Re: Slow-tier Page Promotion discussion recap and open questions

linux-mm.kvack.org archive mirror
 help / color / mirror / Atom feed

From: Raghavendra K T <rkodsara@amd.com>
To: David Rientjes <rientjes@google.com>,
	Karim Manaouil <kmanaouil.dev@gmail.com>
Cc: Gregory Price <gourry@gourry.net>,
	Aneesh Kumar <AneeshKumar.KizhakeVeetil@arm.com>,
	David Hildenbrand <david@redhat.com>,
	John Hubbard <jhubbard@nvidia.com>,
	Kirill Shutemov <k.shutemov@gmail.com>,
	Matthew Wilcox <willy@infradead.org>,
	Mel Gorman <mel.gorman@gmail.com>,
	"Rao, Bharata Bhasker" <bharata@amd.com>,
	Rik van Riel <riel@surriel.com>,
	RaghavendraKT <Raghavendra.KodsaraThimmappa@amd.com>,
	Wei Xu <weixugc@google.com>, Suyeon Lee <leesuyeon0506@gmail.com>,
	Lei Chen <leillc@google.com>,
	"Shukla, Santosh" <santosh.shukla@amd.com>,
	"Grimm, Jon" <jon.grimm@amd.com>,
	sj@kernel.org, shy828301@gmail.com, Zi Yan <ziy@nvidia.com>,
	Liam Howlett <liam.howlett@oracle.com>,
	Gregory Price <gregory.price@memverge.com>,
	linux-mm@kvack.org
Subject: Re: Slow-tier Page Promotion discussion recap and open questions
Date: Mon, 30 Dec 2024 12:21:26 +0530	[thread overview]
Message-ID: <8c857d4b-4cb6-41b3-8766-fe293d0fdbf0@amd.com> (raw)
In-Reply-To: <e65d9afd-7fee-56d6-d2e0-e8379c5f9988@google.com>

On 12/30/2024 11:06 AM, David Rientjes wrote:
> On Thu, 26 Dec 2024, Karim Manaouil wrote:
> 
>> On Wed, Dec 18, 2024 at 07:56:19PM -0500, Gregory Price wrote:
>>> On Tue, Dec 17, 2024 at 08:19:56PM -0800, David Rientjes wrote:
>>>> ----->o-----
>>>> Raghu noted the current promotion destination is node 0 by default.  Wei
>>>> noted we could get some page owner information to determine things like
>>>> mempolicies or compute the distance between nodes and, if multiple nodes
>>>> have the same distance, choose one of them just as we do for demotions.

» **DATASET RECORDS**:
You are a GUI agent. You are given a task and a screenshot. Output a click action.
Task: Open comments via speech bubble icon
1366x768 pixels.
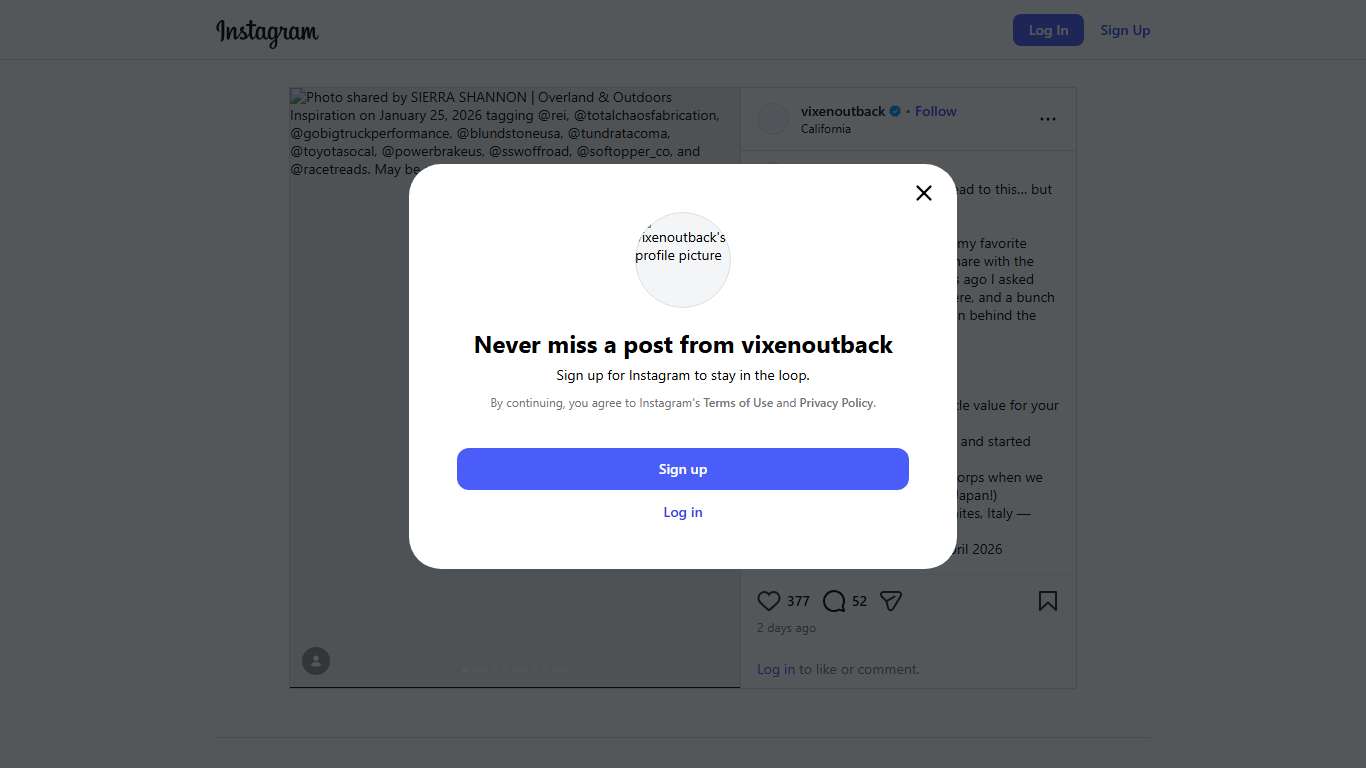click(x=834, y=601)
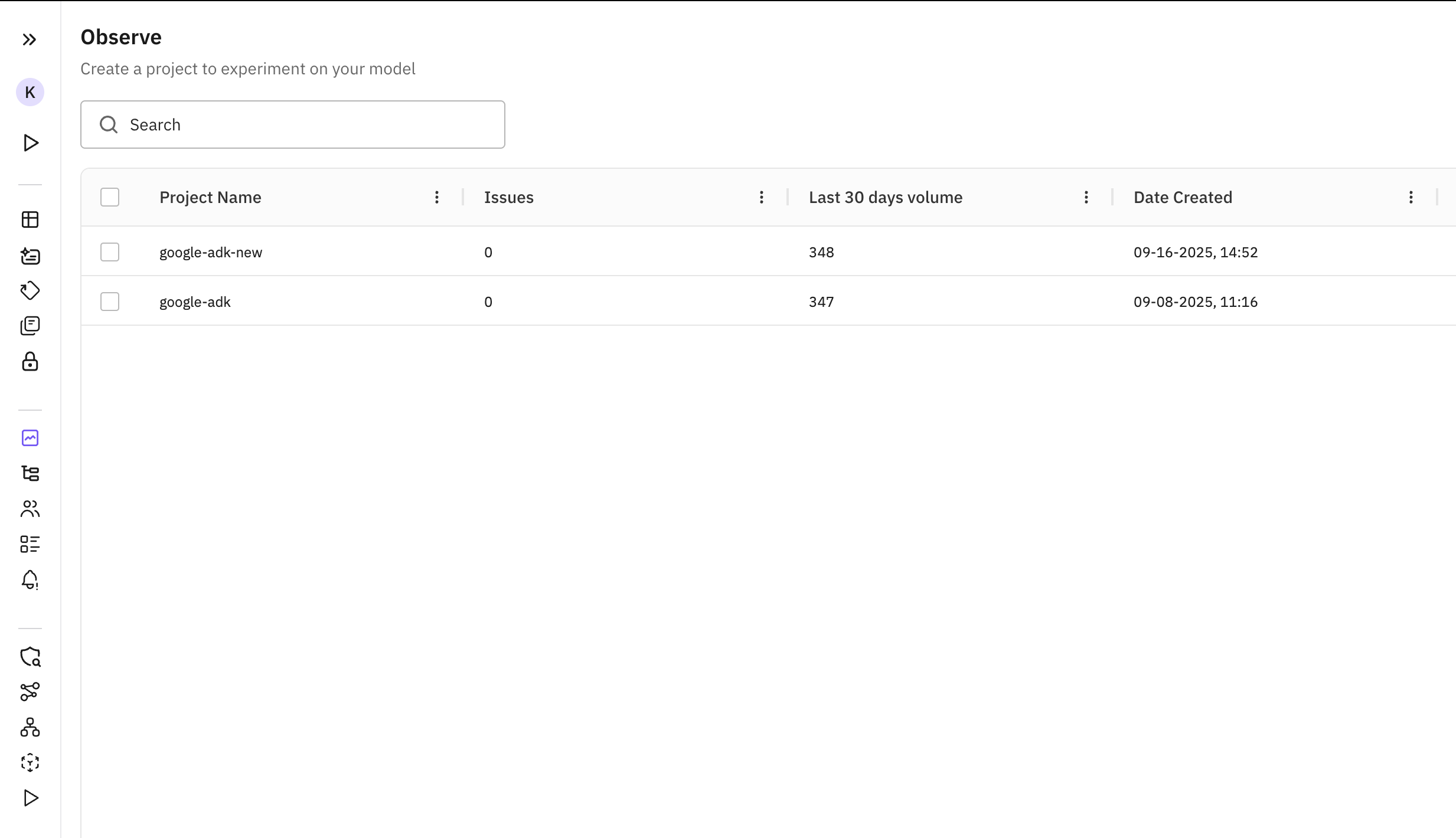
...
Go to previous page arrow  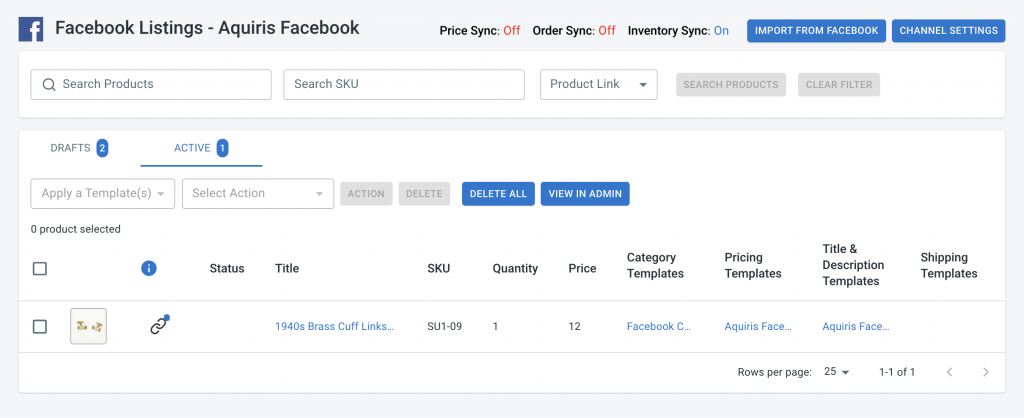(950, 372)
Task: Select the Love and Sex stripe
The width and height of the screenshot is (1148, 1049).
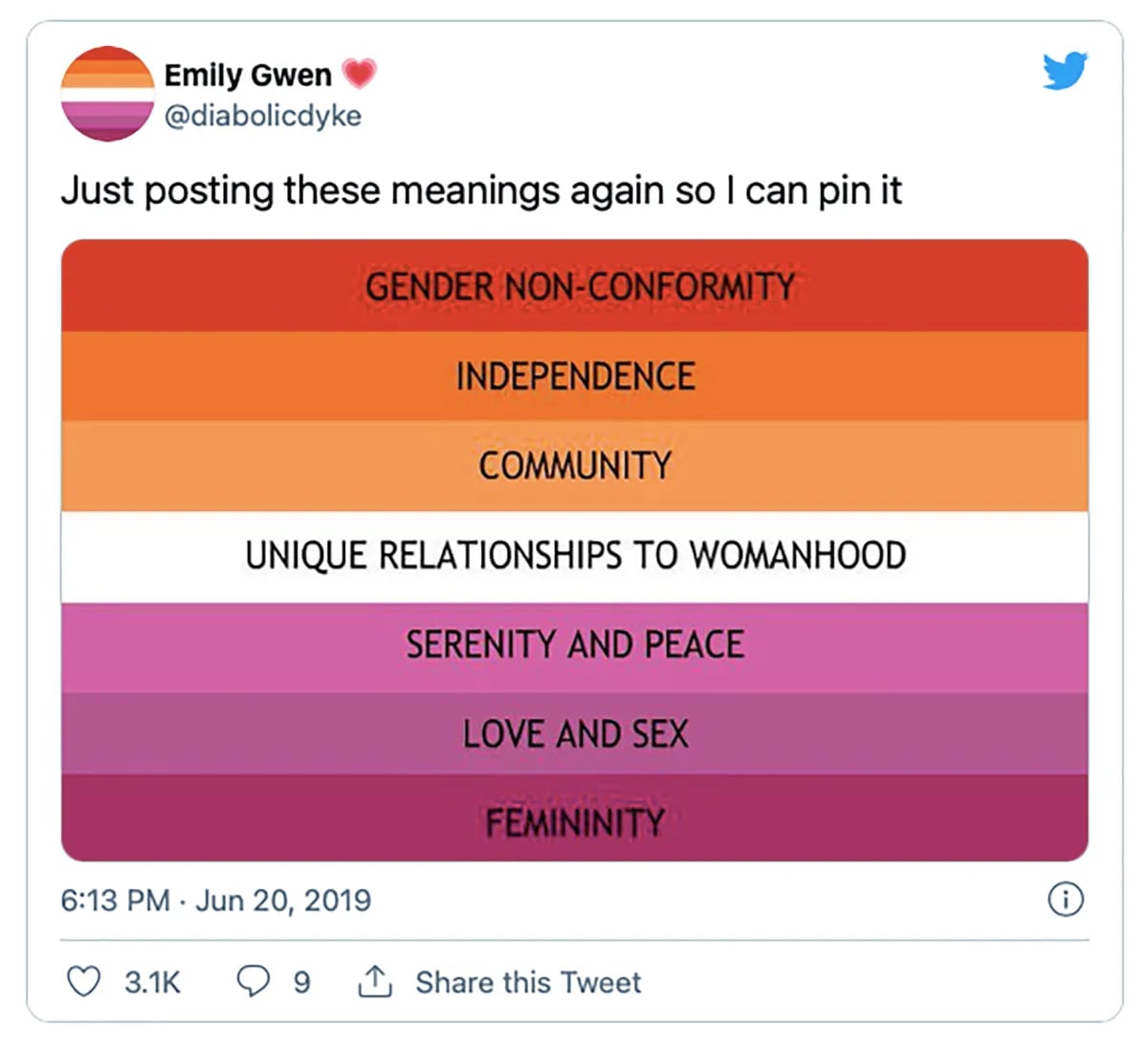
==
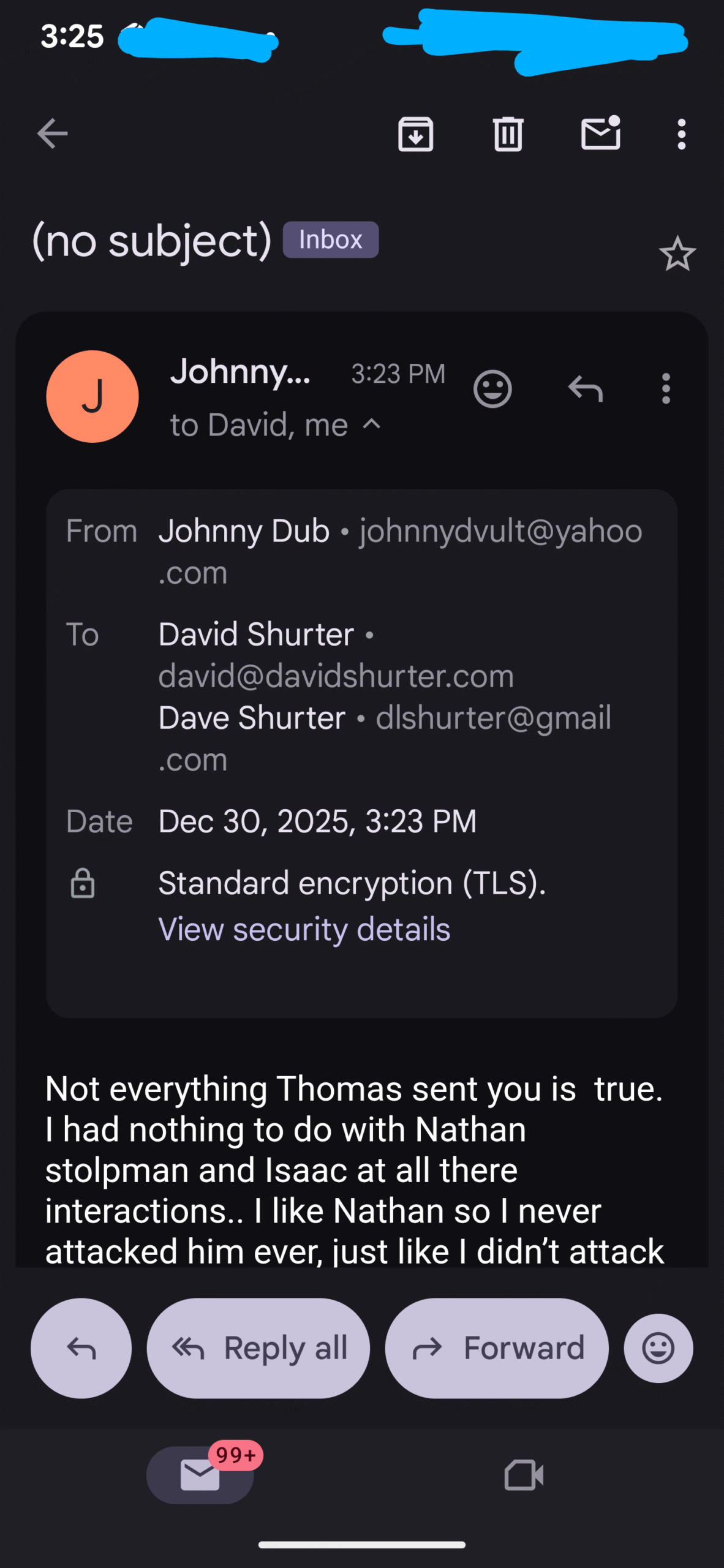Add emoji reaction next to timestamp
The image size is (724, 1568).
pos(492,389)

» **TASKS TO COMPLETE**:
1. Write out the passage of the mailing-list message that begins at the words "In-Reply-To: <e65d9afd-7fee-56d6-d2e0-e8379c5f9988@google.com>" and ends after the words "do for demotions.".
2. List every email address in the mailing-list message that ends in "@gmail.com".

» **RESULTS BY TASK**:
1.
In-Reply-To: <e65d9afd-7fee-56d6-d2e0-e8379c5f9988@google.com>

On 12/30/2024 11:06 AM, David Rientjes wrote:
> On Thu, 26 Dec 2024, Karim Manaouil wrote:
> 
>> On Wed, Dec 18, 2024 at 07:56:19PM -0500, Gregory Price wrote:
>>> On Tue, Dec 17, 2024 at 08:19:56PM -0800, David Rientjes wrote:
>>>> ----->o-----
>>>> Raghu noted the current promotion destination is node 0 by default.  Wei
>>>> noted we could get some page owner information to determine things like
>>>> mempolicies or compute the distance between nodes and, if multiple nodes
>>>> have the same distance, choose one of them just as we do for demotions.

2.
kmanaouil.dev@gmail.com
k.shutemov@gmail.com
mel.gorman@gmail.com
leesuyeon0506@gmail.com
shy828301@gmail.com